Collected data entries »

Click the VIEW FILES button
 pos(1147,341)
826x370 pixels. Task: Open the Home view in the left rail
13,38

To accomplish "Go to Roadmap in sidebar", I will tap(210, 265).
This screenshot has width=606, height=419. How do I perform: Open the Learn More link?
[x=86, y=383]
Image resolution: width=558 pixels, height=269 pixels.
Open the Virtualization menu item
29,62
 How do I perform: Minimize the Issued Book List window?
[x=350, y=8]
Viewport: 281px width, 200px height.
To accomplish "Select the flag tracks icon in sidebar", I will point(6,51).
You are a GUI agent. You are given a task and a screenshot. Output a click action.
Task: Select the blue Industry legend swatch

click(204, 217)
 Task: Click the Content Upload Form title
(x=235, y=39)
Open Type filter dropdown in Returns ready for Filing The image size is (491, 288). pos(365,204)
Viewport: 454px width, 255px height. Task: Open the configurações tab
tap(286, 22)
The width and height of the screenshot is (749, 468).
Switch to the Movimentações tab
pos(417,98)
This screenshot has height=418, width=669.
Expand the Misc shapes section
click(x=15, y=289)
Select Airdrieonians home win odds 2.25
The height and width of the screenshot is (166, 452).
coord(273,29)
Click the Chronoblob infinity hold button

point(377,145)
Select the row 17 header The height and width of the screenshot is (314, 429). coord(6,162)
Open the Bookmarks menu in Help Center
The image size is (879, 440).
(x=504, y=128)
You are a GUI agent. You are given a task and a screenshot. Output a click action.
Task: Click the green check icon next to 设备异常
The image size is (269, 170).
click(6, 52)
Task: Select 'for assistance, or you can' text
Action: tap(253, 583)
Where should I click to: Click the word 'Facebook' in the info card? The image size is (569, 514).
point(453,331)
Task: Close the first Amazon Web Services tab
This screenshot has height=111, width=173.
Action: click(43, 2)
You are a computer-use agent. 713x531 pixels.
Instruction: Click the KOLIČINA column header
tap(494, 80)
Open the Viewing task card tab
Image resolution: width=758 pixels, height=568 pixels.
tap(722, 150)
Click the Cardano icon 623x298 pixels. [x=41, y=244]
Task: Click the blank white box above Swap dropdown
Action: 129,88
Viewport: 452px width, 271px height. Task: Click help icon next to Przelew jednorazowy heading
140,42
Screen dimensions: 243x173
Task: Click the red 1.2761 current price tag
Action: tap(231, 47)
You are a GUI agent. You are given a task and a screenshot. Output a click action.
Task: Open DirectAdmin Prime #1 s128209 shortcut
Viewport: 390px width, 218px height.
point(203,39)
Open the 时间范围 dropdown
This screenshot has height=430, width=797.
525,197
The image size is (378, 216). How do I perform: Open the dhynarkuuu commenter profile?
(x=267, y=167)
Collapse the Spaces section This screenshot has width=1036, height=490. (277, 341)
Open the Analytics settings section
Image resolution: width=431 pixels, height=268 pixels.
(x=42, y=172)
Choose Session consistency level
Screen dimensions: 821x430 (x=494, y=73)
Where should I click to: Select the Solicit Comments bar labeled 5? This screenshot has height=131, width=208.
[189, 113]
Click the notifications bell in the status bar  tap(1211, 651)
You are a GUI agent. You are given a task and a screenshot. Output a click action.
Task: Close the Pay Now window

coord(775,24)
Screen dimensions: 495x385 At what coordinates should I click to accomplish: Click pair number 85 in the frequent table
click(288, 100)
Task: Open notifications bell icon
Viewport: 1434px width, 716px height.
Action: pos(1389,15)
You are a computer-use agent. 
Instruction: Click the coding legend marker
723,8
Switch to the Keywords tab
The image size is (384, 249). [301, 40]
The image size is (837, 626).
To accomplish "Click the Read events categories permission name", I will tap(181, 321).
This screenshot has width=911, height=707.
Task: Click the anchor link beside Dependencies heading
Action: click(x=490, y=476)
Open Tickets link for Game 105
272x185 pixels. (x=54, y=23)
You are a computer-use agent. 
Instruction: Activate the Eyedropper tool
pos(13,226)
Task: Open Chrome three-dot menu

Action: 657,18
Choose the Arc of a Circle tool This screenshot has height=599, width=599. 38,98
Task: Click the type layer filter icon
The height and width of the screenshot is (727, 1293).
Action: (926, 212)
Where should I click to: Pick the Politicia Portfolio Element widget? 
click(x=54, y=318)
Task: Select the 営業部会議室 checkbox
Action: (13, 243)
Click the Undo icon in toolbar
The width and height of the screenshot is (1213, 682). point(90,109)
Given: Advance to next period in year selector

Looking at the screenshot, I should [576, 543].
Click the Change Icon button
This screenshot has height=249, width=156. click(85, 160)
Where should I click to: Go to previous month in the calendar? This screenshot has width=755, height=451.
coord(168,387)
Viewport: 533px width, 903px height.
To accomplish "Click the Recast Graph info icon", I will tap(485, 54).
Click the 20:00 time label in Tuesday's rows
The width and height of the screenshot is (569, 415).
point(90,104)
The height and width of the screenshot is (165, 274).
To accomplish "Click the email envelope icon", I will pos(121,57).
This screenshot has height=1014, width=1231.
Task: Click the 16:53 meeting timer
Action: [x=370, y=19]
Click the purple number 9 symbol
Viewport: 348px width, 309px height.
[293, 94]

Assignment » Your answer should be the lines of the records that include the word "notifications".

Result »
Click the notifications bell in the status bar  tap(1211, 651)
Task: Open notifications bell icon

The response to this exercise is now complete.